"If you want your children to be intelligent, read them fairy tales. If you want them to be more intelligent, read them more fairy tales." Albert Einstein

20 February 2015

Page Turners Book Club

Not only do I run a book club for younger kids (ages 5-8), but I also have a book club for our tweens (ages 9-12). For the most part, I run this club the same way I do the other club: kids and their parents can sign up at the beginning of the month, and they receive a free copy of the book, which they should then finish reading before they come to book club at the end of the month.  I start our meetings with a discussion of the book, followed by a variety of activities the kids can choose to do.  We always end with the opportunity to sign up for the next month as well as browsing through a cart of read-alike suggestions.

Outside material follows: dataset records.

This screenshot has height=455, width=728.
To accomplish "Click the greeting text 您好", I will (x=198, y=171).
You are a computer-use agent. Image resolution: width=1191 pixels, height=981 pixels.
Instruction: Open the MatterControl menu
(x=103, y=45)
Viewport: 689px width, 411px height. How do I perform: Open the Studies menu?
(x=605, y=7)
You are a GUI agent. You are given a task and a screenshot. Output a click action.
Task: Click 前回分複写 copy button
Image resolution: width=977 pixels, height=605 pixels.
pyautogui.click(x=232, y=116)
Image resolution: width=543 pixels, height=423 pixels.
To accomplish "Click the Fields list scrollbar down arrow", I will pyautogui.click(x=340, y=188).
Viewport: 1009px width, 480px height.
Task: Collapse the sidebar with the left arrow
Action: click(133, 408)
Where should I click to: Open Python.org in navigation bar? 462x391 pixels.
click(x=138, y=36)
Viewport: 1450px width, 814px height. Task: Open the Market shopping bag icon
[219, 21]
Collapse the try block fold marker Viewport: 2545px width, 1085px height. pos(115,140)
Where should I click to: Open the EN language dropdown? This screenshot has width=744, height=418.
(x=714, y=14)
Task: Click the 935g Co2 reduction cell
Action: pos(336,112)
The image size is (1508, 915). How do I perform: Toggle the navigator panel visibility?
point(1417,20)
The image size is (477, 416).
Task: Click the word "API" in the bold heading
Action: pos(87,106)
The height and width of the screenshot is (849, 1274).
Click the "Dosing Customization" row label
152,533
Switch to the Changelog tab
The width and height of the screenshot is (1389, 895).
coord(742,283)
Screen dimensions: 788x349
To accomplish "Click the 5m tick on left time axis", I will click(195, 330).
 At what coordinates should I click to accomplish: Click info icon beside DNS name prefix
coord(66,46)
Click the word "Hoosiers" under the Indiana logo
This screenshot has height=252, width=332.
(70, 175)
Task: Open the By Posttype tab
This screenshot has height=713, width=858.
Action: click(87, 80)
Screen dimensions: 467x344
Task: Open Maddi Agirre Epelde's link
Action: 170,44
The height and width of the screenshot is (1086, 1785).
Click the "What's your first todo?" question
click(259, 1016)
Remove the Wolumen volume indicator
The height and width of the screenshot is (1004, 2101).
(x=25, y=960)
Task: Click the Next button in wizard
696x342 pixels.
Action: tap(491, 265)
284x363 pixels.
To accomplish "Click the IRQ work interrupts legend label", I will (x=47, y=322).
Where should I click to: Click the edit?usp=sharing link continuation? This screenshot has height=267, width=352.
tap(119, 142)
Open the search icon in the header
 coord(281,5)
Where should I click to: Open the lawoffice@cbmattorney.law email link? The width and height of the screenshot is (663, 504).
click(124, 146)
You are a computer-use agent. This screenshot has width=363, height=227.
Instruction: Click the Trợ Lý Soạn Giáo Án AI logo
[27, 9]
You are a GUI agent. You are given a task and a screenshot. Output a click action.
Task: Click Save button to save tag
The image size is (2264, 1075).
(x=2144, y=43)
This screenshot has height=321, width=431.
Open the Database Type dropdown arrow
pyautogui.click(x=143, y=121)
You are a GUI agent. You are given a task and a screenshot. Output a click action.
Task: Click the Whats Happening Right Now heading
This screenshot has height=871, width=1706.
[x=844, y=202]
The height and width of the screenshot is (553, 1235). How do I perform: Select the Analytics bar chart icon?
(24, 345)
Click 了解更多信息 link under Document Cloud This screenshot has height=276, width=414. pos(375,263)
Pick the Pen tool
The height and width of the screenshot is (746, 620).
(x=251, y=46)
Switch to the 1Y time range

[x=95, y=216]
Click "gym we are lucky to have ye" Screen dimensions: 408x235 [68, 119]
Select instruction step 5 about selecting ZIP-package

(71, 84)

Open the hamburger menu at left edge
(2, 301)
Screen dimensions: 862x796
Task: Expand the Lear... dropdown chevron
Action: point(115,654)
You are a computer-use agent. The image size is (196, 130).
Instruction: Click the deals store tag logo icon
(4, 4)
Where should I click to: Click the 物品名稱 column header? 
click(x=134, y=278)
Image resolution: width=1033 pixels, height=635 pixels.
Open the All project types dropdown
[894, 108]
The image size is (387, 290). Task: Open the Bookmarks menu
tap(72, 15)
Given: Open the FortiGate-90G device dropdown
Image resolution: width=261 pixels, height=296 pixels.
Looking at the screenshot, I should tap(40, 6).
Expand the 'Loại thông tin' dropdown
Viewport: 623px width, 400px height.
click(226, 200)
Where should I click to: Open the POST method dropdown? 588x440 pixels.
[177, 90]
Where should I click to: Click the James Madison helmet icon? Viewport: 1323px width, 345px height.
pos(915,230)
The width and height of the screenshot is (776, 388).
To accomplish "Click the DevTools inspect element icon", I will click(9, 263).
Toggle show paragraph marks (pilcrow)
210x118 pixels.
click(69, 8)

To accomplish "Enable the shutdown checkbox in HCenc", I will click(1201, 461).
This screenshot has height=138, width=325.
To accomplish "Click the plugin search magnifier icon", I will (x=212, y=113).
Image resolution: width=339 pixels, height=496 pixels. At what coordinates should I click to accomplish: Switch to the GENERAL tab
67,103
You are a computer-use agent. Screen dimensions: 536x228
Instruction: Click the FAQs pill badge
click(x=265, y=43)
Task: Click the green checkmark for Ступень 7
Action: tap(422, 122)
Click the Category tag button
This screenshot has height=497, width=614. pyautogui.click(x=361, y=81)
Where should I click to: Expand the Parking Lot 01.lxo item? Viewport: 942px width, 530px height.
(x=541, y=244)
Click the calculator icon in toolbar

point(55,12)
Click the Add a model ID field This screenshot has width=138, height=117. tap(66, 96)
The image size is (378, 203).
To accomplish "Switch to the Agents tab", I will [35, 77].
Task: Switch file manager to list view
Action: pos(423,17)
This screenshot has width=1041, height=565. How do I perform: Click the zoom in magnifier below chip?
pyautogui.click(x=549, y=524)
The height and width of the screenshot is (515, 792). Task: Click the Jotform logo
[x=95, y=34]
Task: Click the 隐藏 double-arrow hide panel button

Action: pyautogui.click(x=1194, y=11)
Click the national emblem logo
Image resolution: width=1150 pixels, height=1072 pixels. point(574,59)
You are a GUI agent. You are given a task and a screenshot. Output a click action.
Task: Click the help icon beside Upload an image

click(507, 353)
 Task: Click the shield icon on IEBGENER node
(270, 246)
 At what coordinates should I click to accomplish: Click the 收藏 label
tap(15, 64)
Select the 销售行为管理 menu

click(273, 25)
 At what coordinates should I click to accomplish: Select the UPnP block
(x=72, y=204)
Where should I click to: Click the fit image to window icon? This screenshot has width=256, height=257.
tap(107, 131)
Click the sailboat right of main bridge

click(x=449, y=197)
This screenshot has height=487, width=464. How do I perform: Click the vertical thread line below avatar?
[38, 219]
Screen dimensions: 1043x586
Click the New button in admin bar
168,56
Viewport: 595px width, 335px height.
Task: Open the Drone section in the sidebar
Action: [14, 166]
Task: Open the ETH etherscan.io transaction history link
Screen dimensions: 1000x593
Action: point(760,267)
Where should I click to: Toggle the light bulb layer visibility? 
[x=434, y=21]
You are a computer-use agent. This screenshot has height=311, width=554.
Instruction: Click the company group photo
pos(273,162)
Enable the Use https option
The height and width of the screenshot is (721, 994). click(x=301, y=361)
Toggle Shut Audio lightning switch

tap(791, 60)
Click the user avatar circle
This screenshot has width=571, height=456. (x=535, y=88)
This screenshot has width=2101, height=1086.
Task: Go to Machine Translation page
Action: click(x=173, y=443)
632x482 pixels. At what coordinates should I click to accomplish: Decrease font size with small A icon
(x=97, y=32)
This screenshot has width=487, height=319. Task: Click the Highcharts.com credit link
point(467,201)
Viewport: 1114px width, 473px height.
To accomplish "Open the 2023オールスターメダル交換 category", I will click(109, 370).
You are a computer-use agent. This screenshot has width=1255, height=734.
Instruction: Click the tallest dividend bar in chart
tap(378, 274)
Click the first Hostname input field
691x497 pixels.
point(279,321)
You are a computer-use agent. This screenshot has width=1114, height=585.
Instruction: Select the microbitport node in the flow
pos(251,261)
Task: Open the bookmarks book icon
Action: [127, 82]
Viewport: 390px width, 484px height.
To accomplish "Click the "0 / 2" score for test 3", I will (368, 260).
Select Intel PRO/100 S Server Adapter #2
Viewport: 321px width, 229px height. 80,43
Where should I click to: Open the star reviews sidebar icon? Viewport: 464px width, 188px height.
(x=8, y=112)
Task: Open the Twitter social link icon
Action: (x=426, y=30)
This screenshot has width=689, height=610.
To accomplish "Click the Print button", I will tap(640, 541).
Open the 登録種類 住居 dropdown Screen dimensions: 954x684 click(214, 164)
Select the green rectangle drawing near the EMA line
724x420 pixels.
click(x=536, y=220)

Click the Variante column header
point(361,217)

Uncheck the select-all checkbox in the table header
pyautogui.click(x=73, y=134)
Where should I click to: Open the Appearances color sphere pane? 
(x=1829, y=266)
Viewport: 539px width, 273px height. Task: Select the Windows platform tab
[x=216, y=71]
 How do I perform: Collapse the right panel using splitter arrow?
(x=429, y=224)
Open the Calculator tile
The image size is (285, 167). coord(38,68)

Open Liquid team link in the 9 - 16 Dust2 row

There were two things that make working with this group very different from working with the younger kids.  First, our discussion lasted a lot longer, both because the book was longer and invited more discussion and also because the kids seemed to want to contribute more to the discussion than their younger cohorts did.  Second, the younger kids flitted about trying all the various activities I had set out for them, whereas the older kids, for the most part, chose the one same activity and stuck with it for the remainder of the time.

Book Discussed: Flora & Ulysses by Kate DiCamillo
Book Questions: I found them here.  I also added a few standards of my own, but I don't like to reinvent the wheel.
Activities: I created four options:
  1. Decorate your own superhero mask:  This was by far the most popular activity.
  2. Superhero photo booth:  This was the favorite activity of the parents; they all wanted pictures of their kids wearing their superhero gear.
  3. Draw your own comic strip.  I found a template online and set out markers and colored pencils.
  4. Magnetic Poetry a la Ulysses: I have two kid-friendly sets of magnetic poetry.  The kids fiddled with this a bit, but they were more excited about making superhero masks than anything else.

I also had out healthy snacks for kids to munch on, since our book club meets at 6:00 PM and that's pretty close to dinner time.  Additionally, I made sure to make enough masks and comic strips so that siblings could also join in the activities.  Most of the parents stayed in the room for the entire meeting, but a few went into the other areas of the library after I offered to bring their kids to them when we were finished. 

I definitely enjoyed working with the younger kids, but I think the book club as a whole was more successful with the older group, mainly because they were able to think and talk about the book they had read, and the book was long enough to have a legitimate discussion about it. 

Do you have a book club for tweens at your library? What kinds of things do you do at your meetings?